For You, I Continue
April 15, 2013
Dear Angelynn,
I think it's completely ridiculous how I try, when it's not even possible to be the best. Because I mean, "best" is just an opinion. But it seems that no matter how hard I try and struggle, I can't help but compare myself to someone else. Like, I thought I tried and how come I'm still not good enough? How come it seems like no matter how much I try: I'm going nowhere? It's like running on a treadmill... maybe it's good for you, but there's no destination.
I don't know how to get from Point A to Point B. I don't know which way is up which way is down. And I try to reach it, but it's like I'm holding the map upside down, and why can't I just do it right?
Maybe they try, too. And maybe, probably, they deserve it. But it doesn't make me feel better. Because sometimes I still feel like it's all futile, you know? Like I'm not going to be the smartest. And I can't really dance. And maybe I can't even really write either and everything's been a lie. Maybe I can't play piano. I feel like my handwriting looks like crap and I can't play ping-pong or any sport, really. And I would just like to give up. Now. And do whatever I want with my life. Like, sleep and waste my days away on YouTube, munching on a bag of M&M's. As if I'm not a complete failure and do that already.
For once, I just want to be good at something. Like the best at something. And actually be proud of myself for whatever I accomplished. But I'm not ever proud.
To some people, that's good. I suppose it's good to have a high goal or expectation for oneself, but is the bar too high for me? Am I setting myself up for failure and disappointment. I feel like I am. But I just want to know what success tastes like.
The thing is, also, that I'm not dead last in whatever I do either. I can't even fail properly. It's always this in between, wishy-washy, indecisive, middle-state.
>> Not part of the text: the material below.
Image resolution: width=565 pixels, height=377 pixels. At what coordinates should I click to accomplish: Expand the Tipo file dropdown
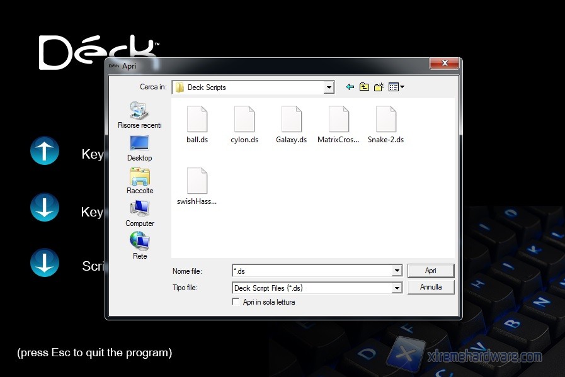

And I want out. I don't like the middle. I just want to know which way I'm supposed to be headed and book it out of the middle, middle, middle. And go up, down, left, right. Anywhere but where I am now.
I think it's a saying where it says "Winning isn't everything. It's how you get there that matters" or "It's about the journey, not the outcome." Or some other inspirational and deep meaningful saying like that.
And this worries me, because not only do I not make it about the "journey" I think the saying is false. I guess I really don't appreciate the journey, and I want to rush to get things done, just so I can say I finished. And I just feel that if I don't do my best, the journey was completely useless. I don't grow from it, instead I just shrink away and bask in the rays of my failure.
And remind myself why I'm an awful human being. Who's good at nothing. Good for nothing. And just so ungodly average, average. Average. That I just can't handle it.
But honsestly, I feel as if the only thing worse than failure is giving up. It's so cowardly, and I'm not going to lie and say that I'm a brave person, because God knows that's not true. I don't know why I try, Angelynn. I don't know why anybody tries honestly. For the success? The journey? For themselves? Or for their future selves, like you, Angelynn. I don't know.
Humans are weird. Like I'm talking to you, aren't I? Maybe you'll come back one day and shake your head, and be like "Oh, Angela. You were so stupid and naive back then." Or maybe you'll completely agree: Humans are weird. I'm weird. You're weird. We're all weird.
I like to also think that they're nice, and that really the only person who cares if I fail, is myself. So I think, if I'm only disappointing myself, it's okay to fail.
And also, Angelynn, I hope that when you read this you'll have failed many times, and you'd be okay with that, because really, it's the journey that matters, right? I hope that when you read this, you'll remember the journey from here (Point A) to wherever you are (Point B).